Resilience is not built through frictionless experience. It is built through supported struggle, through relationships that hold a person steady while they work through difficulty, and through the internalization of meaning that only comes from a framework larger than the self [3].

Paolo Carozza and the Question of Reality

Notre Dame Law School professor Paolo Carozza, a member of the Pontifical Academy of Social Sciences, adds a philosophical dimension to what Psihas grounds in classroom practice [1]. His concern is that technology must orient users toward a fundamental understanding of reality, including the reality of what it means to be human. That names a specific danger: the immersive convenience of AI-mediated experience could distort the user's relationship to what is actually real.

For students, this might appear as an inability to tolerate the ambiguity of genuine inquiry, or as a flattening of the difference between a well-sourced argument and a plausible-sounding fabrication. For anyone navigating mental health challenges, the analogous distortion might appear as a preference for algorithmically curated emotional validation over the more demanding engagement of authentic community [4].

Formation is precisely the process of developing the capacity to meet complexity with equanimity rather than avoidance.

A Values-First Approach

Psihas describes her pedagogy as values-first: use AI to increase efficiency so that human attention can be directed toward the learning that actually matters [1]. Use it to free up time for mentorship, for the kind of conversation in which curiosity is nurtured. Do not use it as a substitute for the cognitive and moral work that constitutes genuine education.

AI tools can support administrative functions, surface relevant research, and extend the reach of services to populations who would otherwise go unserved. These are genuine goods. They become distortions only when positioned as replacements for the therapeutic relationship, the pastoral encounter, or sustained human accompaniment [2].

Efficiency is a means. Formation is the end.

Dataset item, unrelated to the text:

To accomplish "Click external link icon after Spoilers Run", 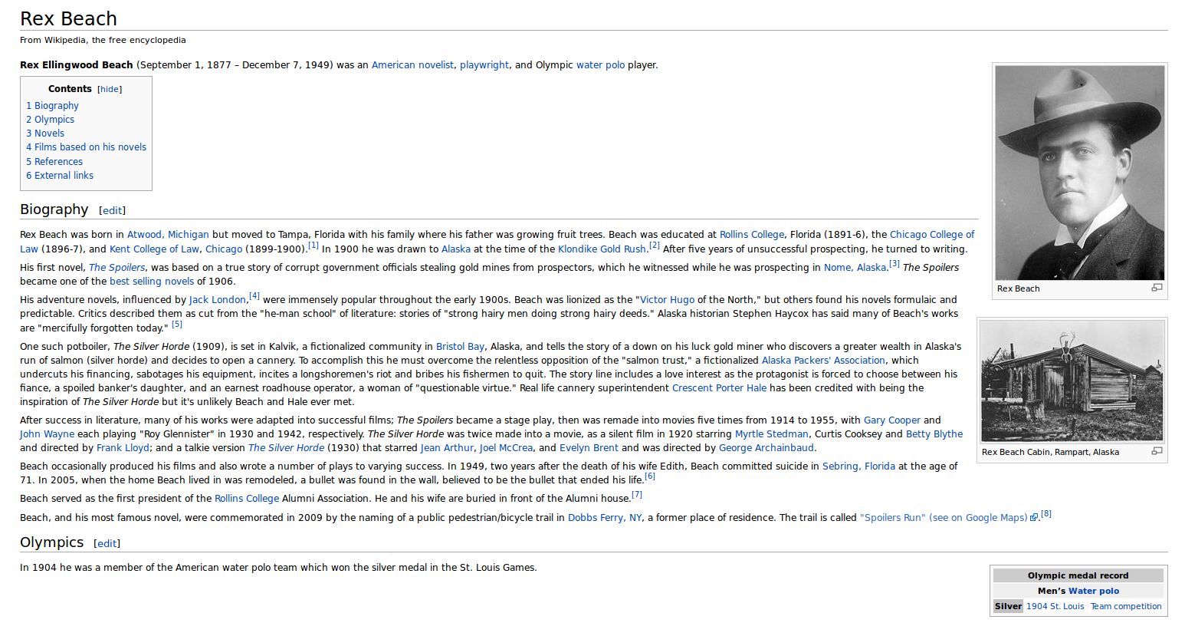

The educators quoted in the EWTN News report are not technophobes [1]. Psihas teaches data science. Carozza engages with global institutions shaping technology policy. Their concern is not with artificial intelligence as such but with the conditions under which it either serves or undermines human development. That concern is the same one that animates Magnifica Humanitas [4].

The classroom is a formation space. So is every context in which a person is accompanied through difficulty toward greater wholeness. The tools available in those spaces will continue to change. The goal will not.

Sources

[1] EWTN News. (2025). Catholic educators weigh benefits, drawbacks of AI in the classroom. EWTN News. https://www.ewtnnews.com/catholic-educators-ai-classroom

[2] Norcross, J. C., & Wampold, B. E. (2011). What works for whom: Tailoring psychotherapy to the person. Journal of Clinical Psychology, 67(2), 127–132. https://doi.org/10.1002/jclp.20764

[3] Kapur, M. (2016). Examining productive failure, productive success, unproductive failure, and unproductive success in learning. Educational Psychologist, 51(2), 289–299. https://doi.org/10.1080/00461520.2016.1155457

[4] Pope Leo XIV. (2025). Magnifica Humanitas [Encyclical letter]. Vatican Publishing House.